VORLIEGENDER TEXT
Zurück in die Zukunft

Ich reagiere auf die für mich immer größer werdenden Zumutungen der digitalen Welt – Hab ein Smartphone, sei ununterbrochen online! Lass dich in Social Media mit oberflächlichen Kurzmeldungen in den Wahnsinn treiben! – zunehmend mit Reaktanz. Und so habe ich in letzter Zeit wieder mehr Lust auf intelligente Bücher. Da ich mir nicht alle kaufen kann und ich sie auch nicht immer zufällig in meinem öffentlichen Bücherregal oder in den dörflichen KÖBs finde, bin ich mal wieder in die nächste Kleinstadt, nach Weinheim, gefahren und habe nach vielen Jahren meinen Ausweis in der Stadtbibliothek erneuern lassen. Konkreter Anlass war, dass ich unbedingt den dritten Band der Philosophiegeschichte des 20. Jhds von Wolfgang Eilenberger lesen wollte – der aber nur als teures Hardcover verfügbar ist und so weiter.

Mit der Weinheimer Stadtbibliothek verbinde ich viele Erinnerungen. Ich besuche sie seit meinem 15. oder 16. Lebensjahr; damals hatte ich dort auch ein Schulpraktikum gemacht („was mit Büchern“).

AUFGABE 1
Beantworte zum Text „Zurück in die Zukunft“ diese Fragen:
(a) In welche Kleinstadt ist die schreibende Person gefahren, um den Bibliotheksausweis erneuern zu lassen?
(b) Welches Buch war der konkrete Anlass dafür?
(c) Seit welchem Lebensjahr besucht die schreibende Person die Weinheimer Stadtbibliothek?
AUFGABE 2
Schreibe den Text „Zurück in die Zukunft“ im gleichen Ton mit einigen Sätzen fort.
Die Zeilen spielen hierfür keine Rolle.

VORLIEGENDE ZEILEN

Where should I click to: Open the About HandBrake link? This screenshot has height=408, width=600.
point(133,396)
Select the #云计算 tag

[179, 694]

* * *

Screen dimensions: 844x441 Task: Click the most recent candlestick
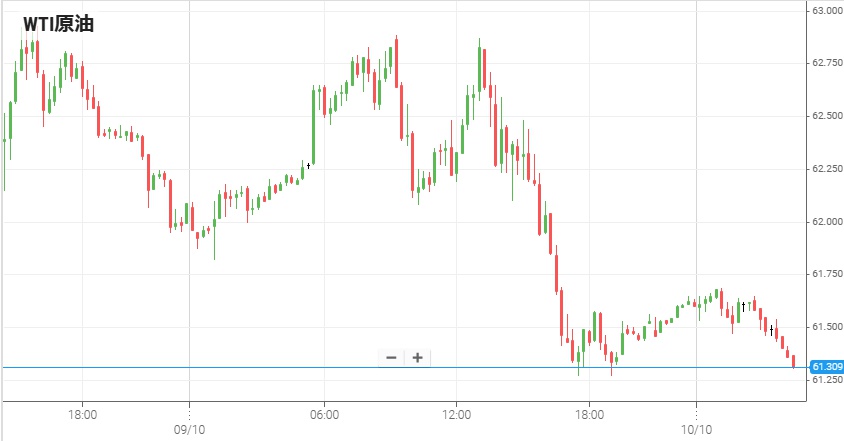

...

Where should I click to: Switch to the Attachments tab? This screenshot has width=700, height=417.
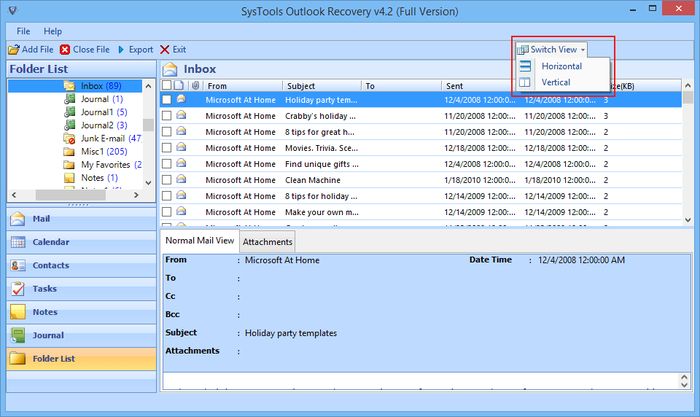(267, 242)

ERWARTETE ANTWORT 1
(a) Nach Weinheim.
(b) Der dritte Band der Philosophiegeschichte des 20. Jahrhunderts von Wolfgang Eilenberger.
(c) Seit dem 15. oder 16. Lebensjahr.

ERWARTETE ANTWORT 2
Ab 1999 lebten wir einige Jahre in der Kleinstadt, und auch in dieser Zeit ging ich oft dorthin – zum Lesen oder um an meiner Dissertation zu arbeiten. Nachdem ich 2010 einen Heimatkrimi veröffentlicht hatte, hielt ich dort sogar mal eine kleine (und wenig besuchte) Lesung.

Eine sehr nette Bibliothekarin meldete mich erneut an, und meine Karte mit der niedrigen Nummer durfte ich behalten. Sie erklärte mir, dass sich die Romane jetzt im ersten Stock befinden. Eine Kollegin erkannte mich noch und grüßte freundlich. Die Jahresgebühr beträgt 17 Euro – dafür kann man aber auch elektronische Medien ausleihen, darunter viele Zeitschriften. Ich habe zum Lesen zwar lieber Papier in der Hand, aber eine Zeitschrift schaue ich mir durchaus mal auf dem Bildschirm an.

Auch wenn etwas umgeräumt wurde – der Anblick ist mir doch gleich vertraut: die Bilder in den Treppenhäusern, die Möbel. Für mich strahlt das Ruhe aus, in der Gegenwart von Büchern fühle ich mich eh wohl. Ich werde wieder häufiger herkommen.

Gelesen: Ijoma Mangold, „Das Deutsche Krokodil. Meine Geschichte“ (2017)

Wer weiß, vielleicht bin ich dem Autor dieses Buches schon mal irgendwo in den Altstadtgassen Heidelbergs begegnet. Denn er ist nur zwei Jahre älter als ich und verbrachte Kindheit und Jugend in Dossenheim, besuchte dann ein Gymnasium in Heidelberg – und dort war ich als jugendliche Nachtschwärmerin und später als Studentin natürlich auch unterwegs.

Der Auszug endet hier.